Mucopolissacaridoses doença atinge muitos brasilei

De acordo com a Associação Paulista de Familiares e Amigos dos Portadores de Mucopolissacaridoses (MPS), a doença é metabólica hereditária, ou seja, a pessoa nasce com falta ou diminuição de algumas substâncias encontradas no organismo, as enzimas que digerem os glicosaminoglicanos (GAG).

Existem seis tipos: MPS I: Síndrome de Hurler, Hurler-Schele e Schele, MPS II: Síndrome de Hurler, MPS III: Síndrome de Sanfilippo, MPS IV: Síndrome de Mórquio, MPS VI: Síndrome de Maroteux-Lamy e MPS VII: Síndrome de Sly.

Os sintomas variam de acordo com a idade, tipo de mucopolissacaridose e com a gravidade da doença de cada paciente e podem ser desde diarréias, a aumento de órgãos, deformidades físicas e respiratórias. O diagnóstico normalmente é feito por um geneticista através de um exame de sangue que identifica a falta ou diminuição das enzimas. O tratamento envolve equipe com diversos profissionais.

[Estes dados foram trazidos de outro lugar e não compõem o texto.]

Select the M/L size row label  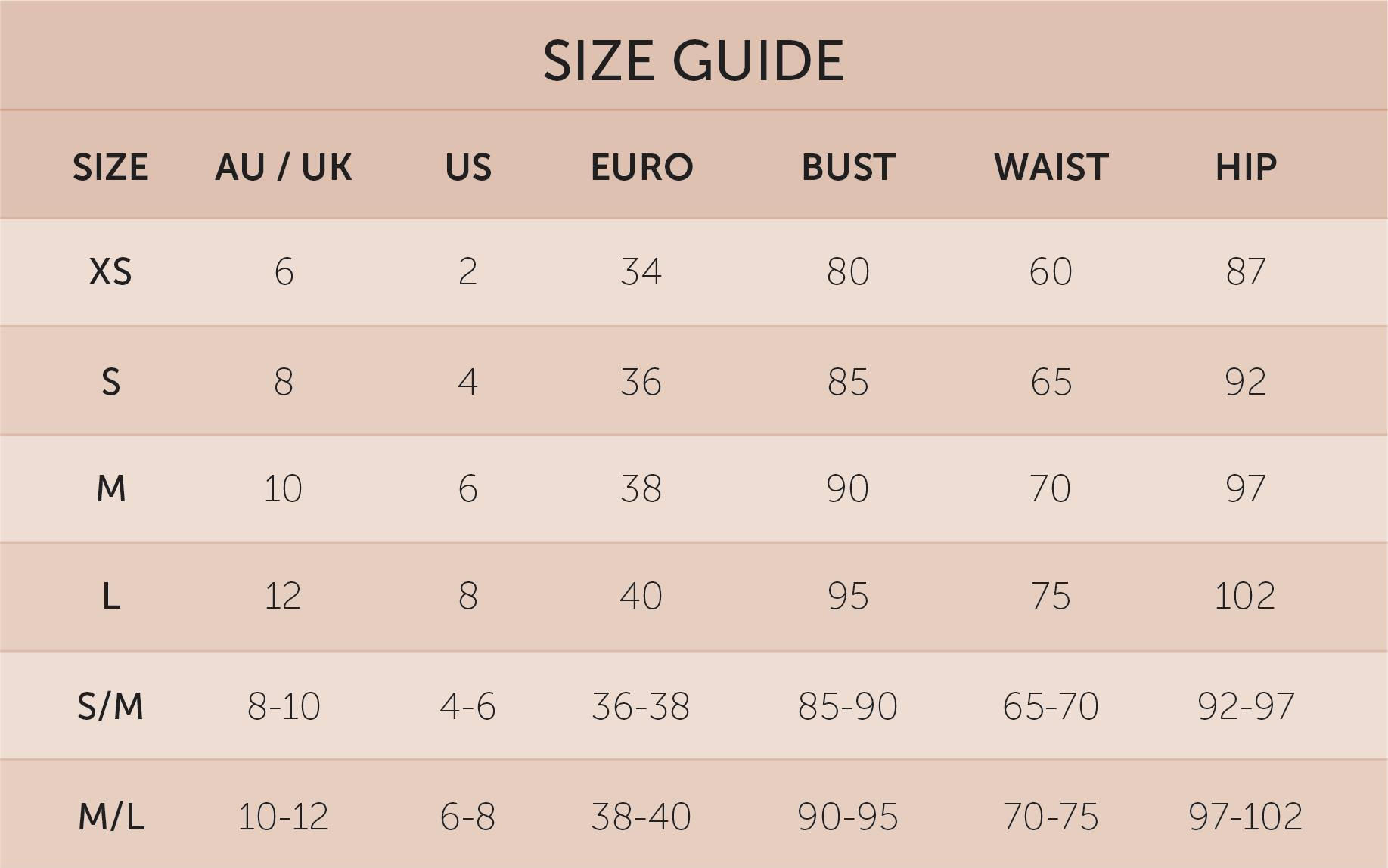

Segundo a Associação Paulista de Mucopolissacaridoses, há registro de que aproximadamente 600 pessoas sofram de MPS no Brasil. A entidade enfrenta um problema já que as autoridades afirmam que para que os medicamentos entrem para a lista do SUS - Sistema Único de Saúde - é preciso que haja 2 mil portadores. O tratamento custa de R$ 50.000,00 a R$100.000,00. E para receber os remédios e a devida assistência é preciso entrar com uma ação judicial. A espera judicial pode demorar muitos anos, e enquanto isso, a doença se alastra.

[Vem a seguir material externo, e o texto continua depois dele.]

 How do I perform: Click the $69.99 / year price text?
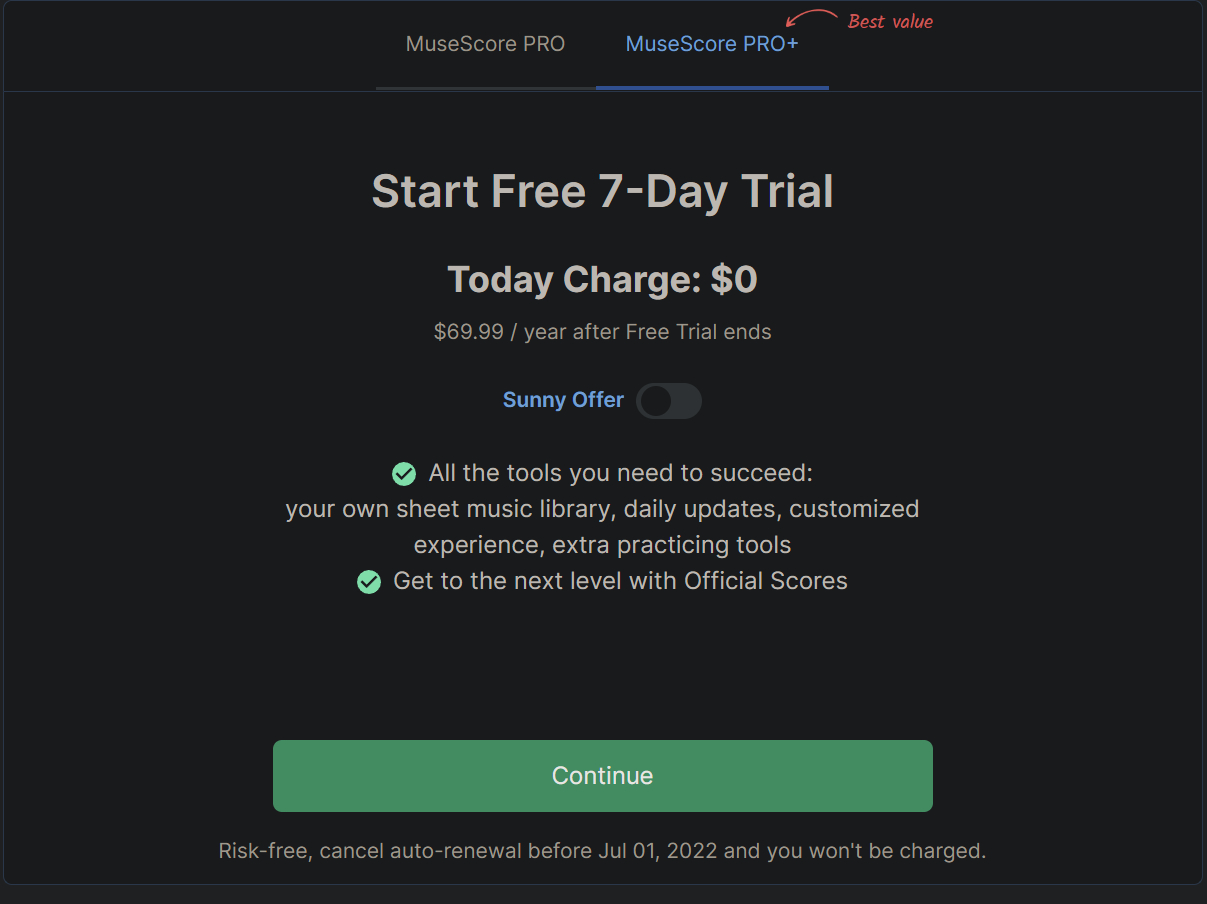(x=602, y=332)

Segundo a Associação Paulista de Mucopolissacaridoses, os Postos de Dispensação de Medicamentos de Alto Custo (tanto na capital como no interior de São Paulo) informam que não há previsão de entrega dos remédios necessários. E os medicamentos atendem os portadores por apenas um mês, são eles: Laronidade (para MPS I) 623, Idursulfase (para MPS II) e Galsulfase (para MPS VI) 348. Em agosto, no Estado de São Paulo, duas crianças tiveram óbito em dois dias por falta de medicamentos.


Carta ao Ministério da Saúde

Em agosto o Instituto Eu Quero Viver enviou uma carta ao Ministro da Saúde, Dr. Alexandre Padilha, informando que o Estado de São Paulo estava sem os medicamentos Idursulfase e Galsulfase, necessários para os tratamentos da mucopolissacaridoses II e IV.

A frente do Instituto, a atriz Bianca Rinaldi alertou as autoridades do quão urgente se faz esses medicamentos na vida dos portadores. "Essa doença não perdoa falhas, por isso, os portadores padecerão sem esses remédios. Tal situação é um descaso com aqueles que o Governo deveria proteger", destacou Bianca.